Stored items
※ ※ ※
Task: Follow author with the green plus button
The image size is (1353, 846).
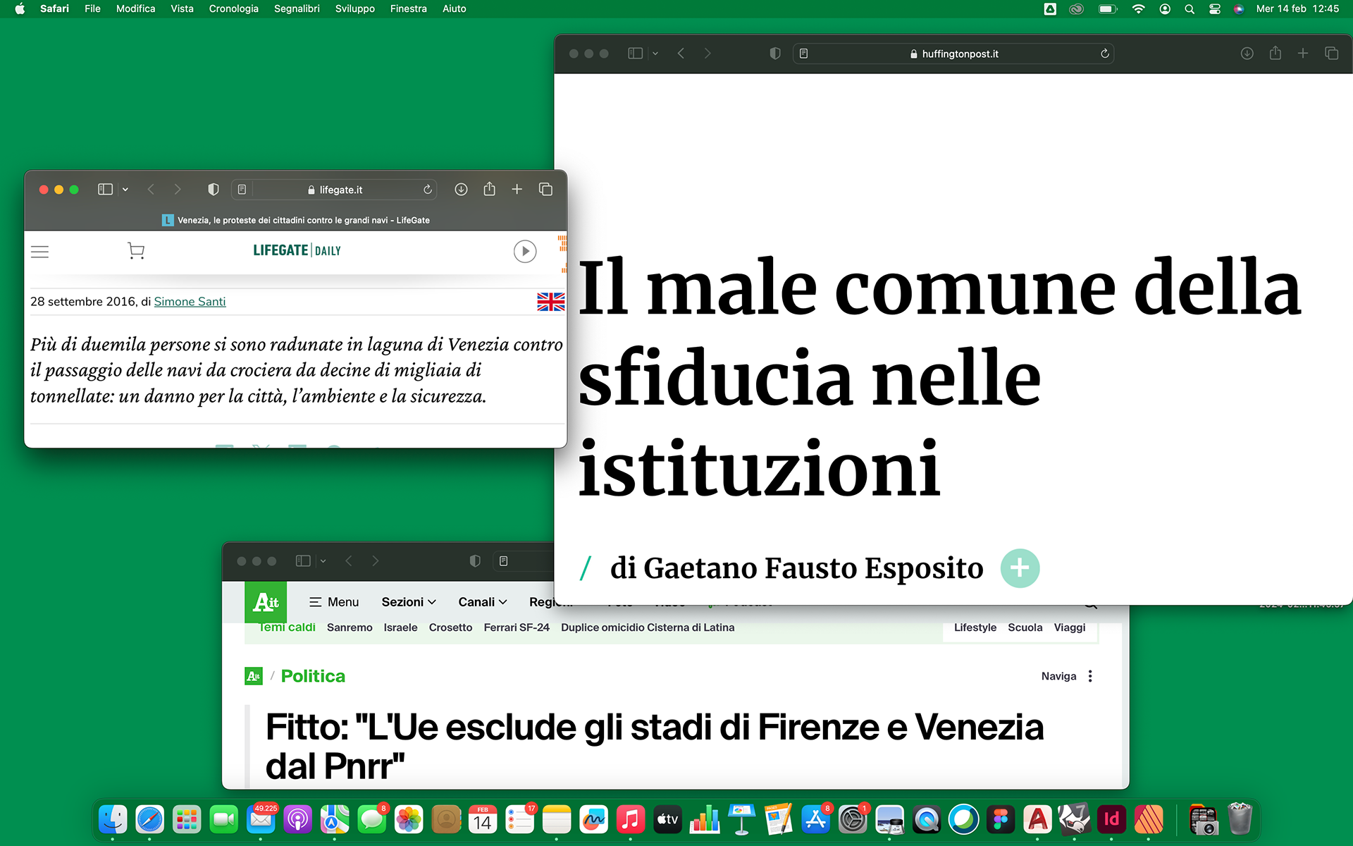Action: [x=1020, y=568]
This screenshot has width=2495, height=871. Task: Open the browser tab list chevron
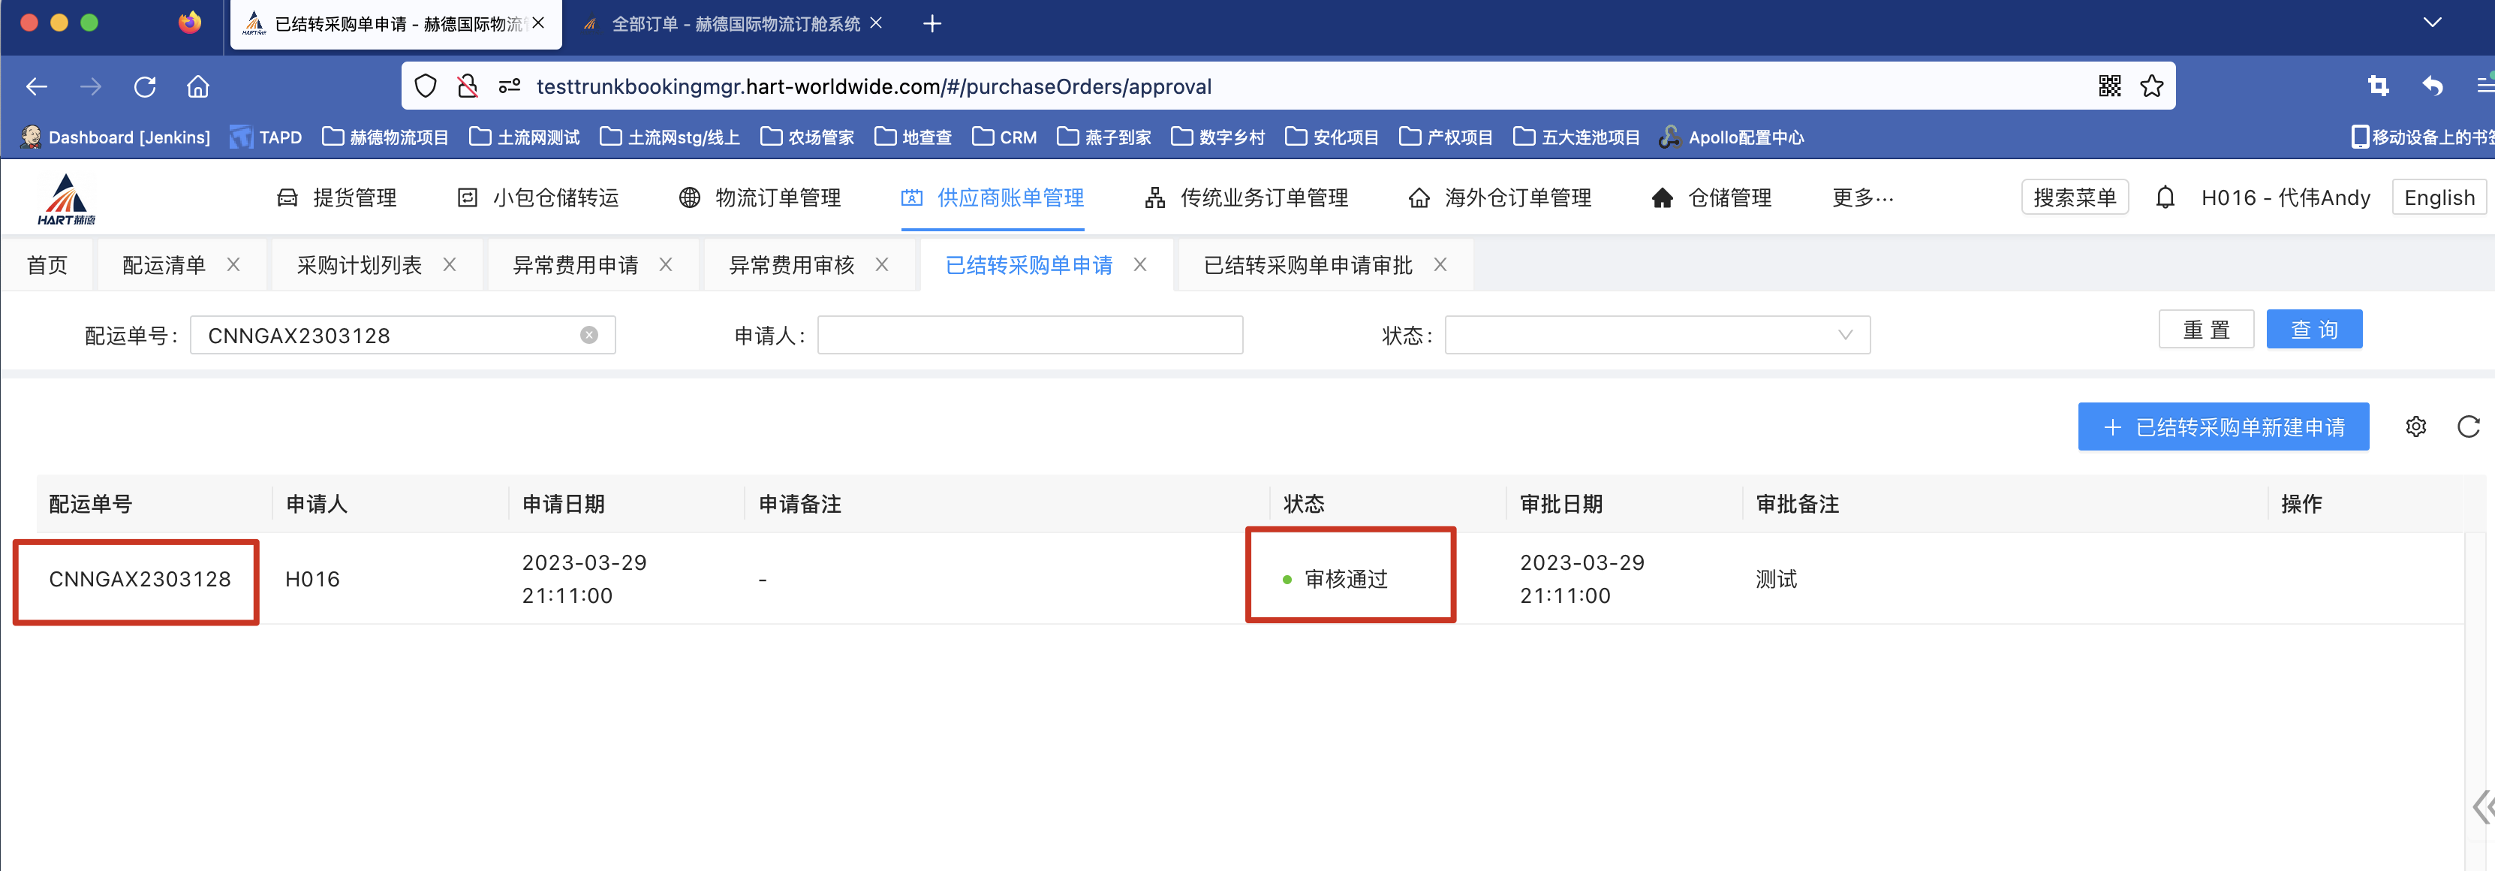pyautogui.click(x=2431, y=22)
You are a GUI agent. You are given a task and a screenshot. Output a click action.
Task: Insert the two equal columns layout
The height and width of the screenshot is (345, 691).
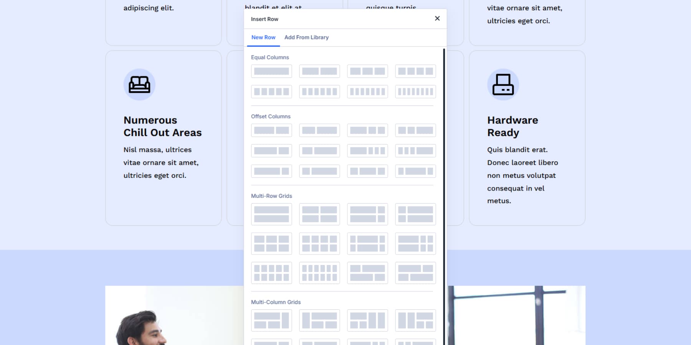319,71
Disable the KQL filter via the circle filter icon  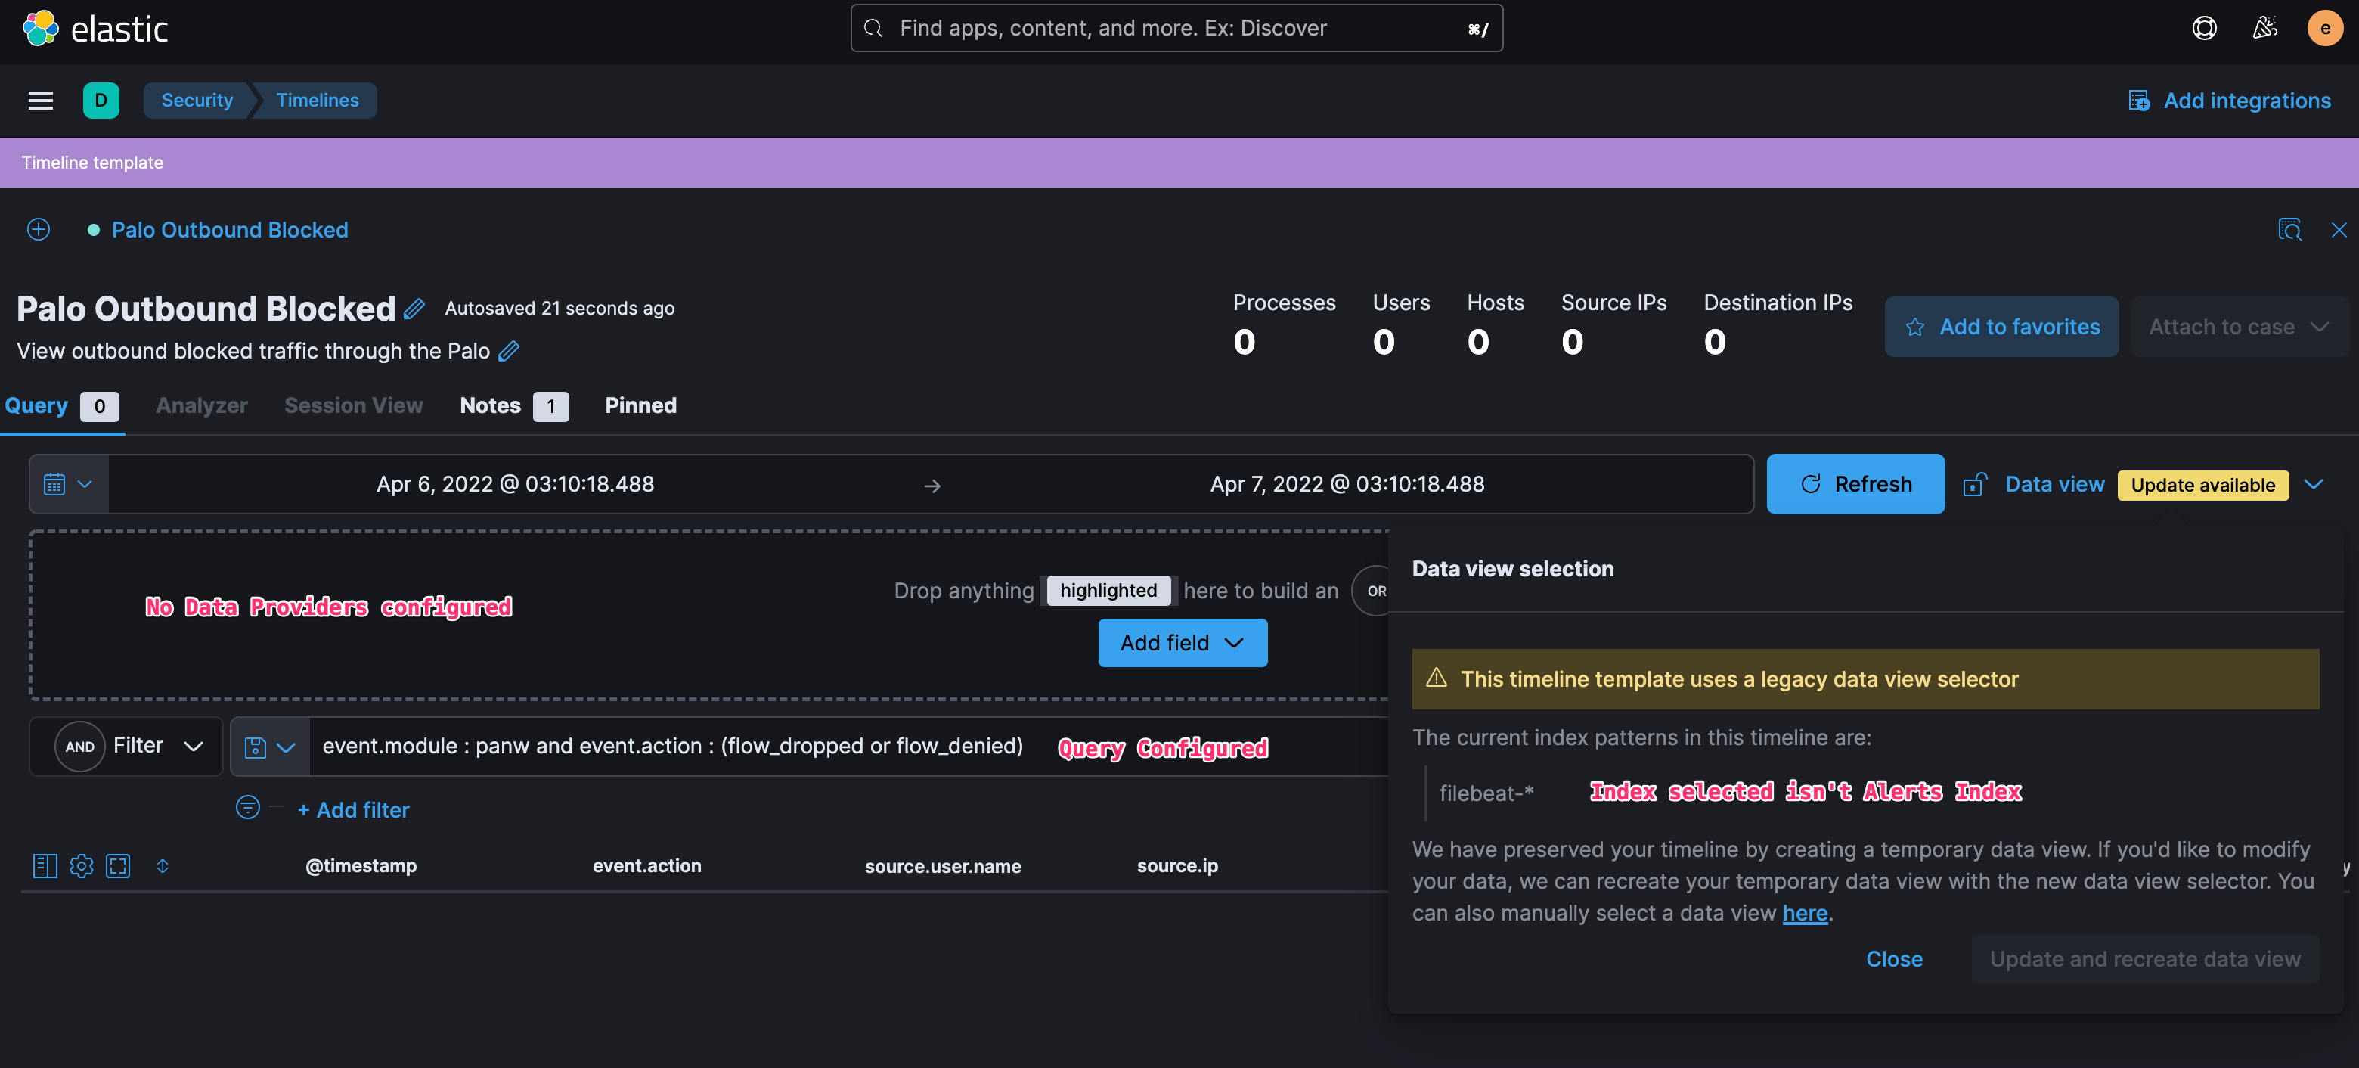pyautogui.click(x=246, y=808)
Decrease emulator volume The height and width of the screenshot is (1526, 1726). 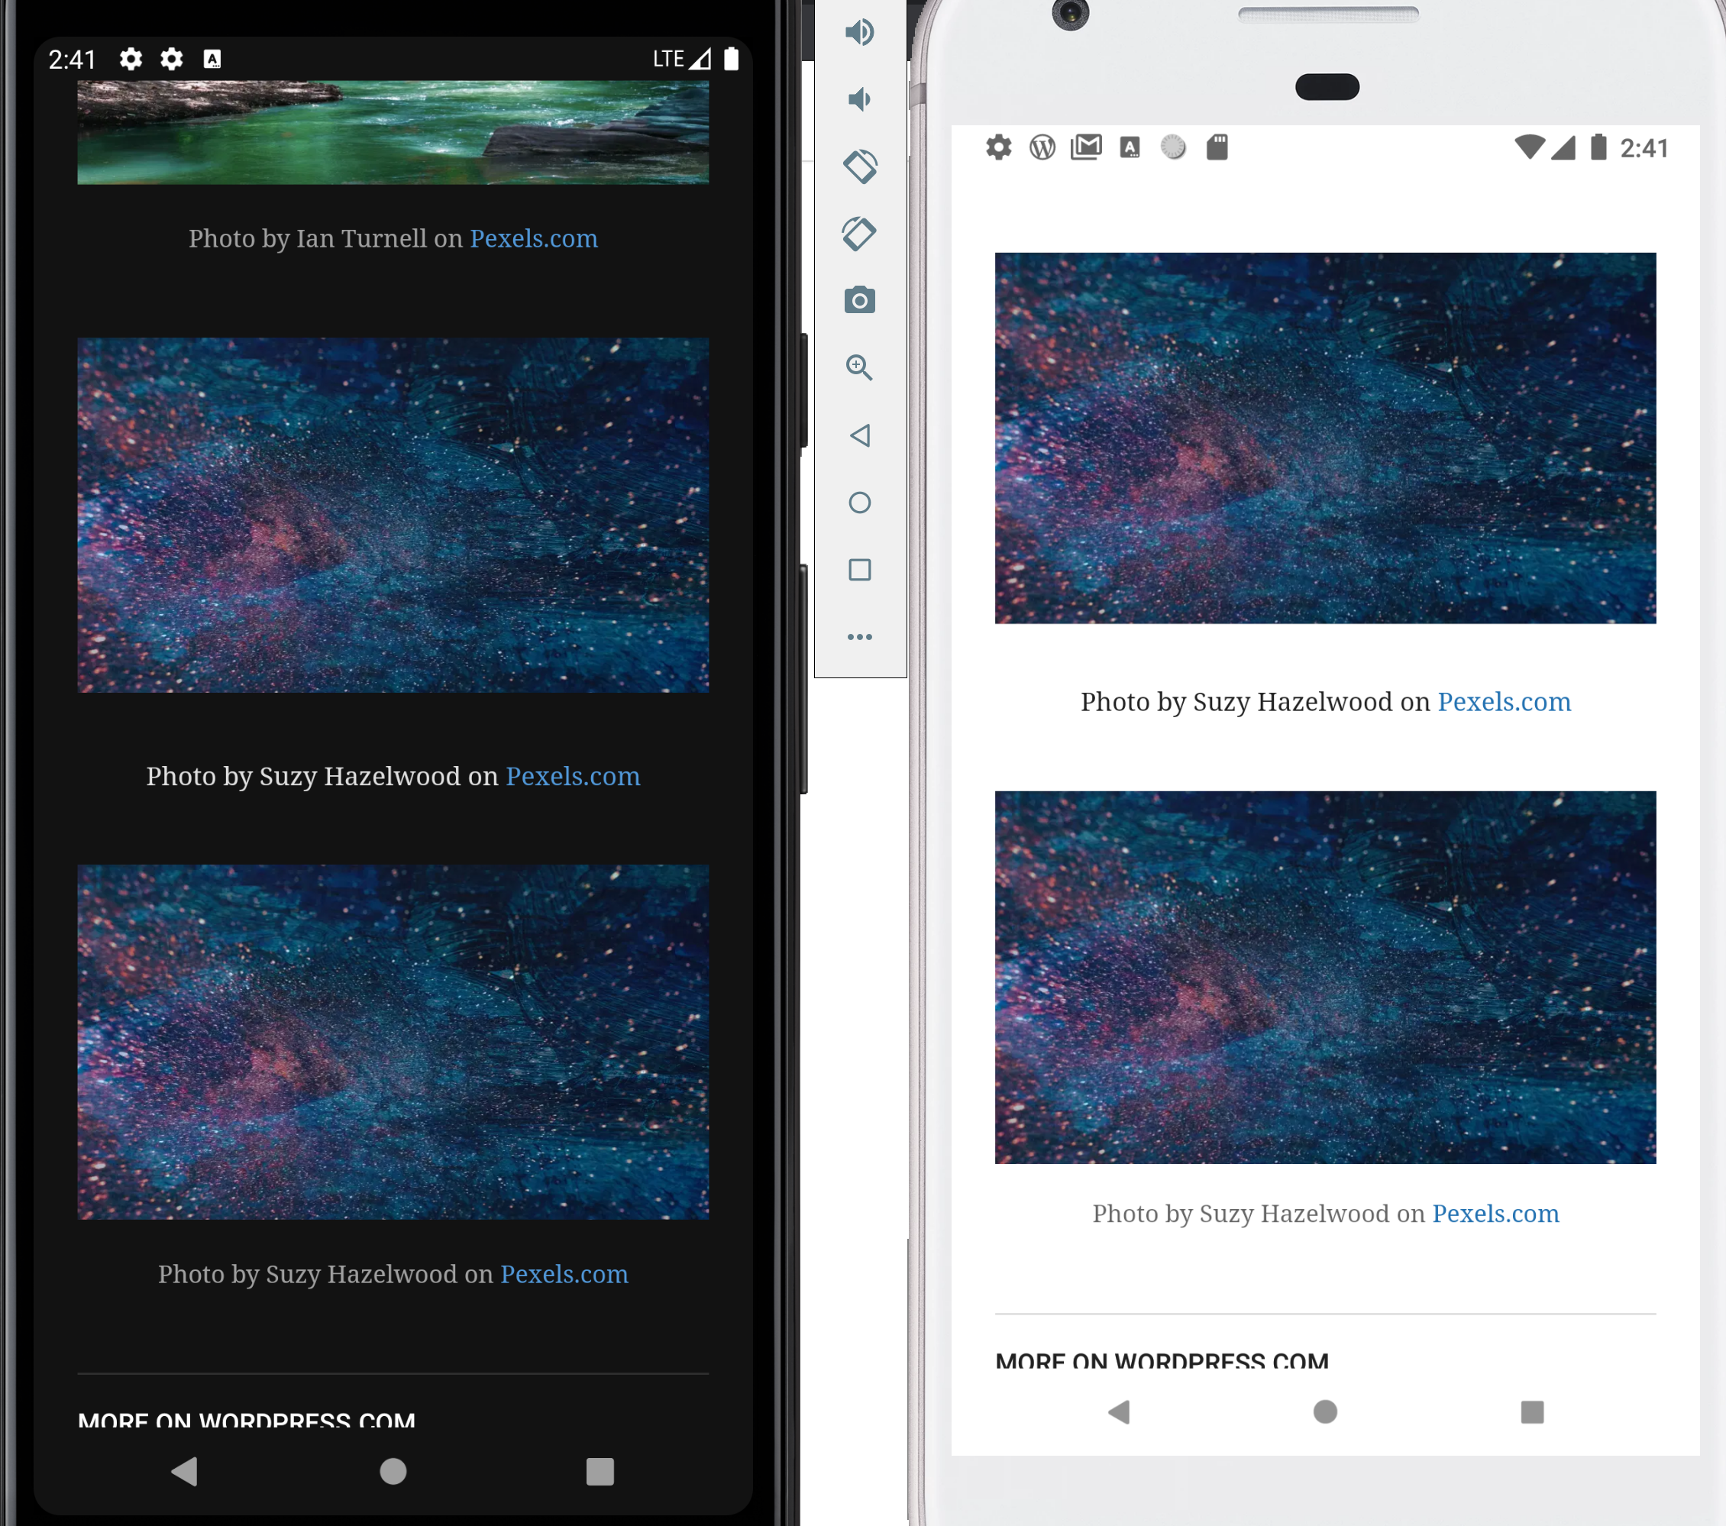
※ ※ ※
### Action item:
Reproduce the data above word for word from its first line through the line that holds "Task: Insert the two equal columns layout", both ends included; skip pictures.

### The answer:
Task: Follow author with the green plus button
The image size is (1353, 846).
Action: [x=1020, y=568]
This screenshot has width=2495, height=871. Task: Open the browser tab list chevron
pyautogui.click(x=2431, y=22)
You are a GUI agent. You are given a task and a screenshot. Output a click action.
Task: Insert the two equal columns layout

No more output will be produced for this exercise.